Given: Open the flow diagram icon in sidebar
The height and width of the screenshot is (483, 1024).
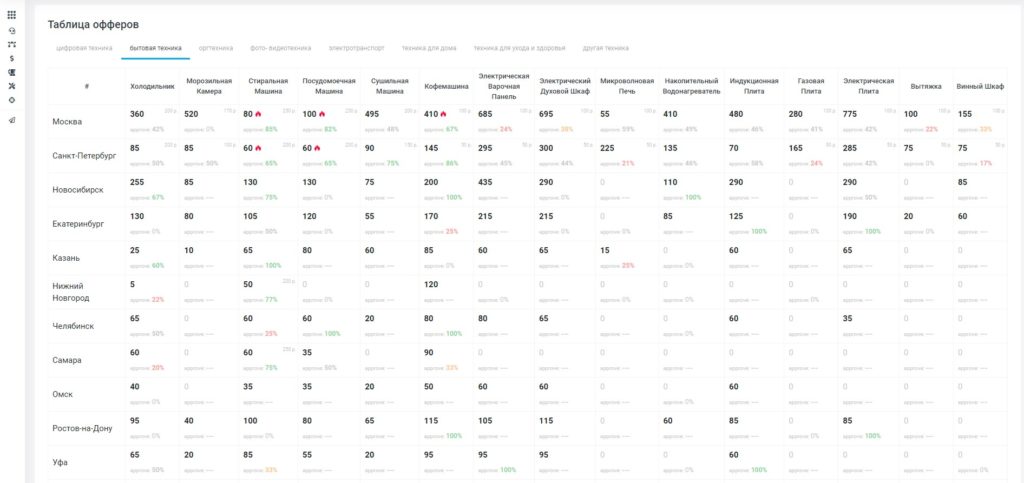Looking at the screenshot, I should pos(12,44).
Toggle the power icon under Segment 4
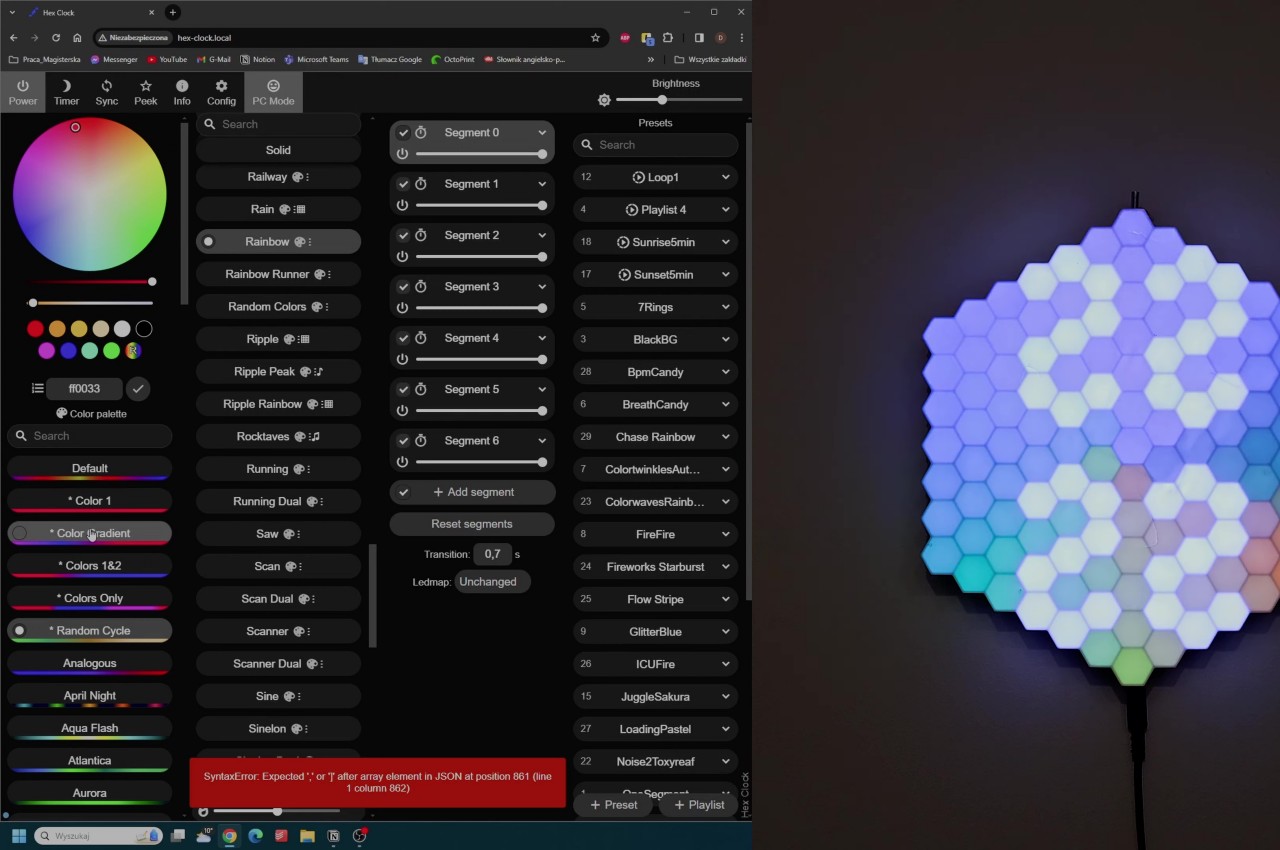The width and height of the screenshot is (1280, 850). click(x=402, y=359)
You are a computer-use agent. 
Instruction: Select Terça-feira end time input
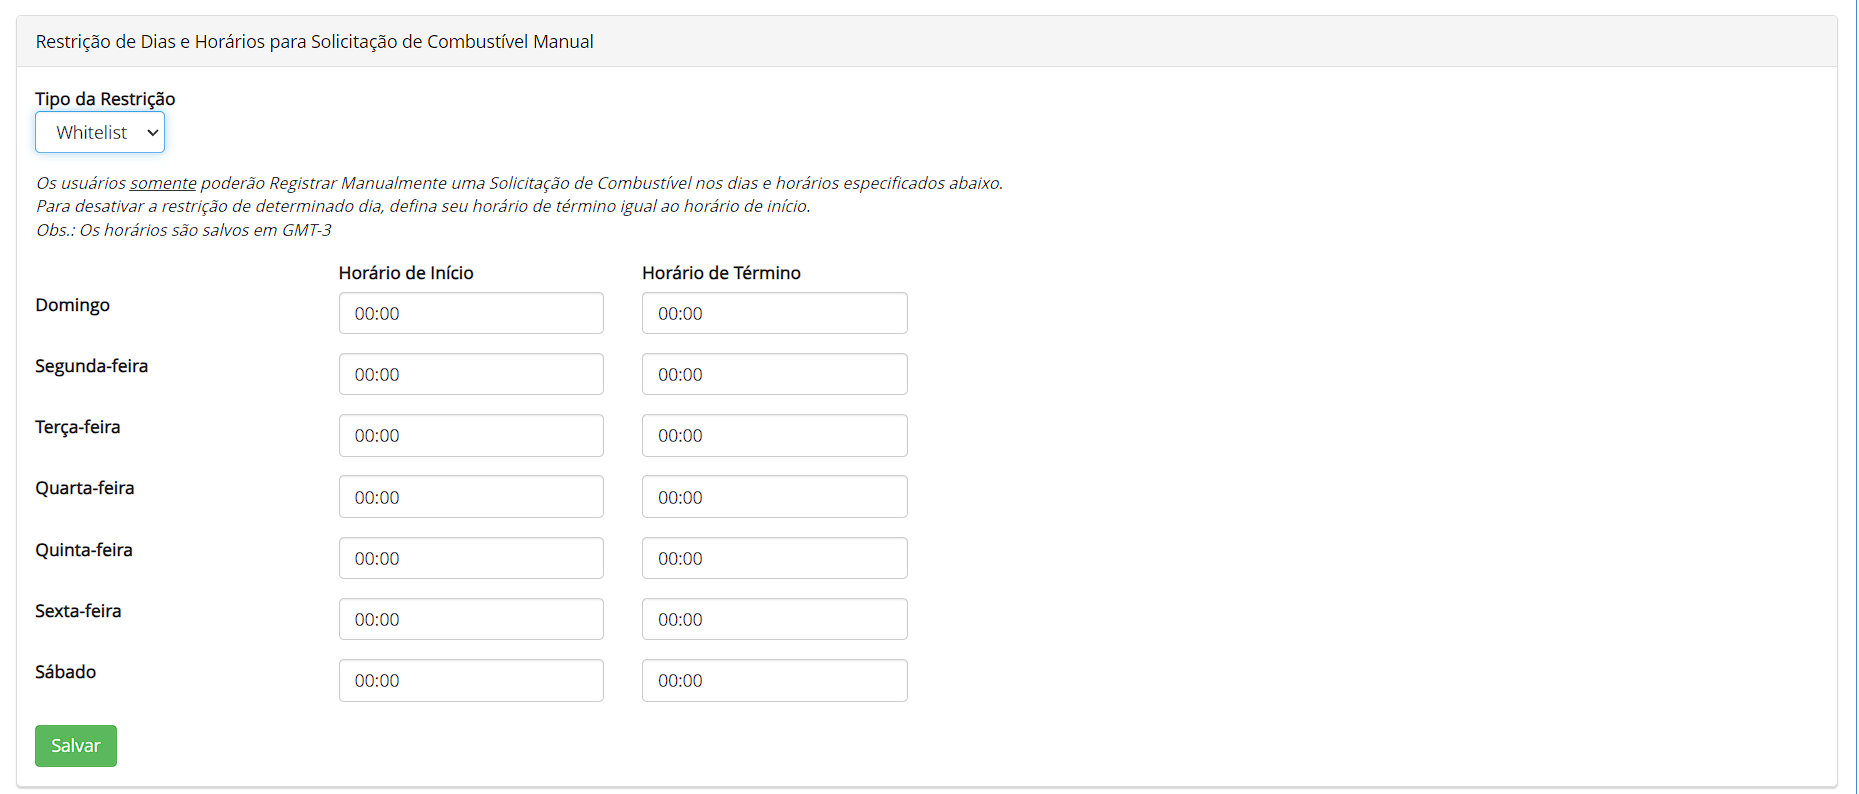point(774,435)
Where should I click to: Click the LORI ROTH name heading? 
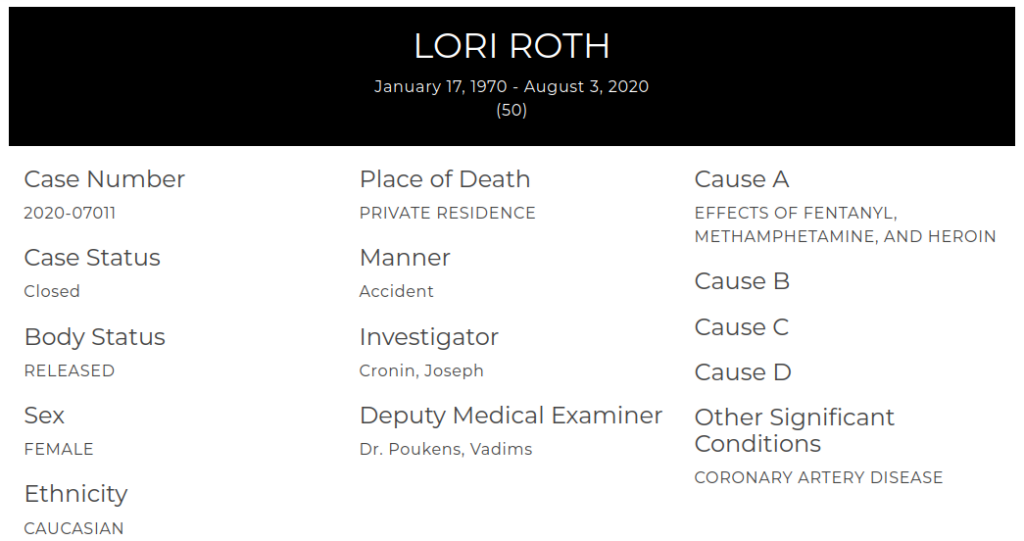[x=511, y=46]
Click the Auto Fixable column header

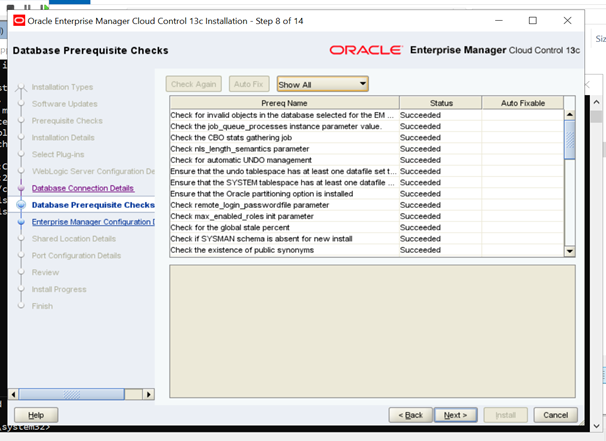tap(523, 103)
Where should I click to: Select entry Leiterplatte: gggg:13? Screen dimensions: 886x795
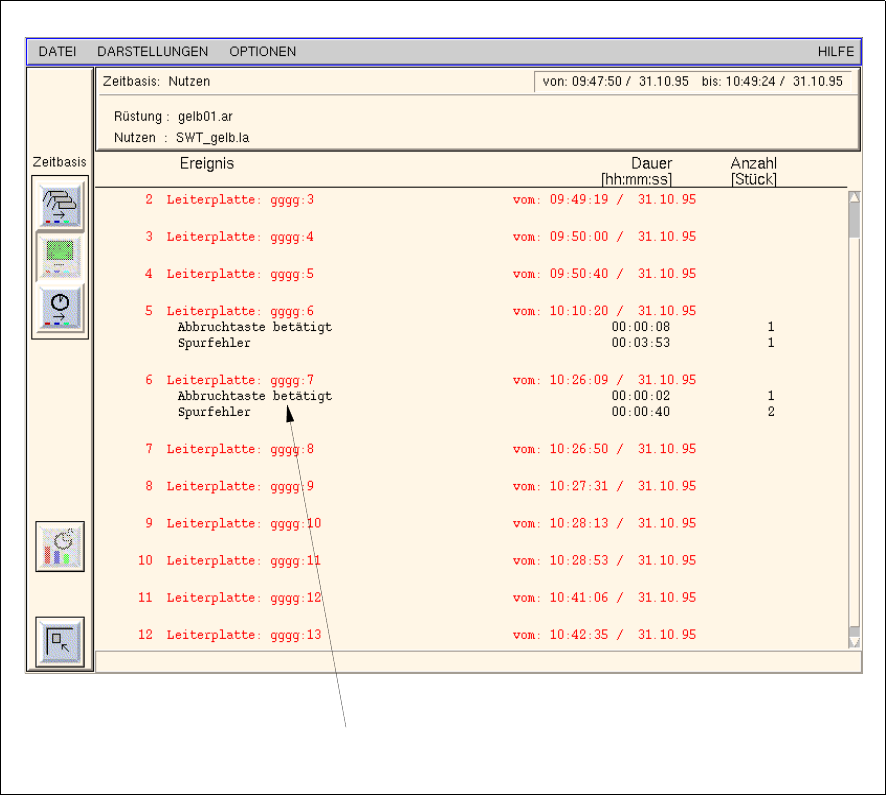(244, 635)
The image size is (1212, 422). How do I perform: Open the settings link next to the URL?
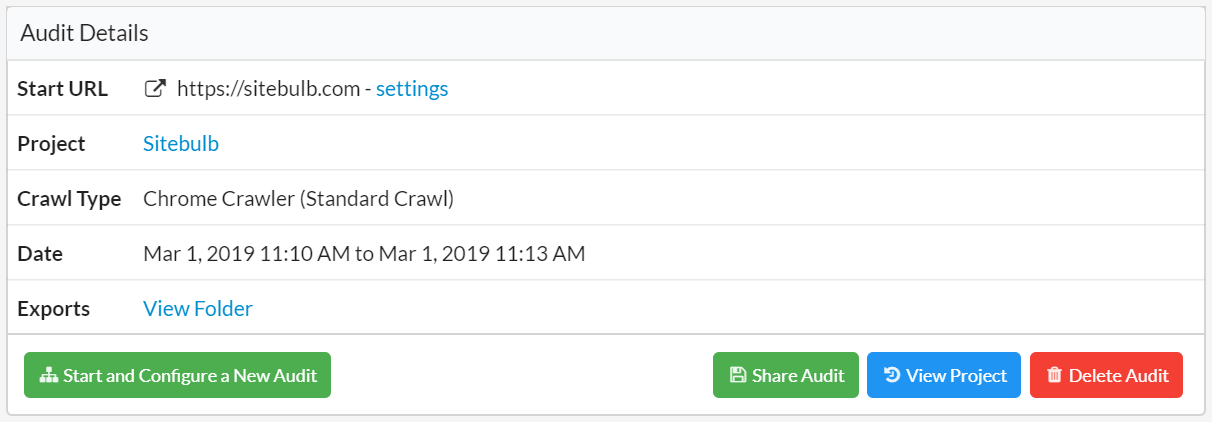(x=412, y=89)
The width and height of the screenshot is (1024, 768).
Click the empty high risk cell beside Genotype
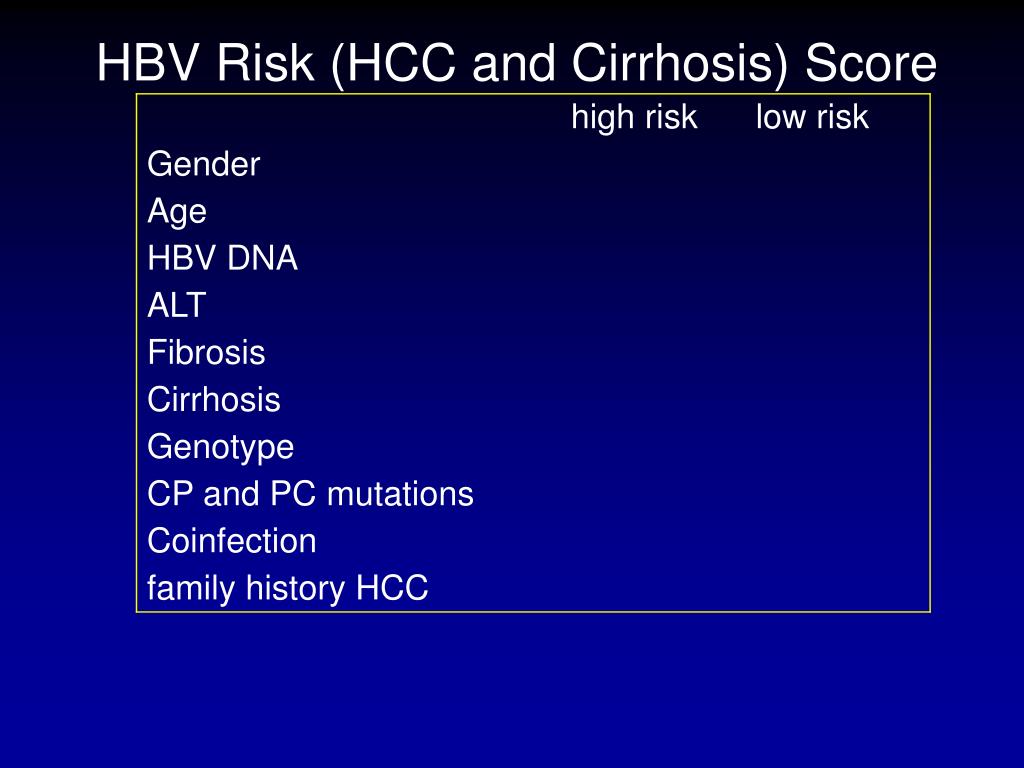click(634, 447)
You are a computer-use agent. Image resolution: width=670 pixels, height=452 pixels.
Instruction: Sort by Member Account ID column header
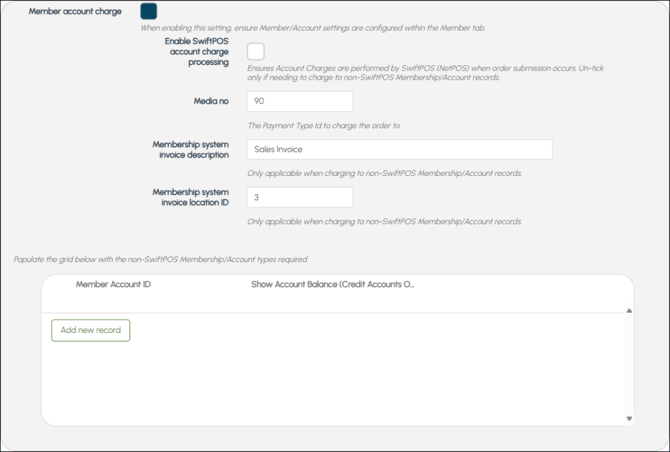click(113, 285)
□ □ □ □ □ □ □
**WHAT THE TASK ASKS**. Please copy out every line in the listing that has the string "computer".

**EXERCISE ANSWER**.
You are a computer-use agent. 
You are a computer-use agent. Image resolution: width=670 pixels, height=452 pixels.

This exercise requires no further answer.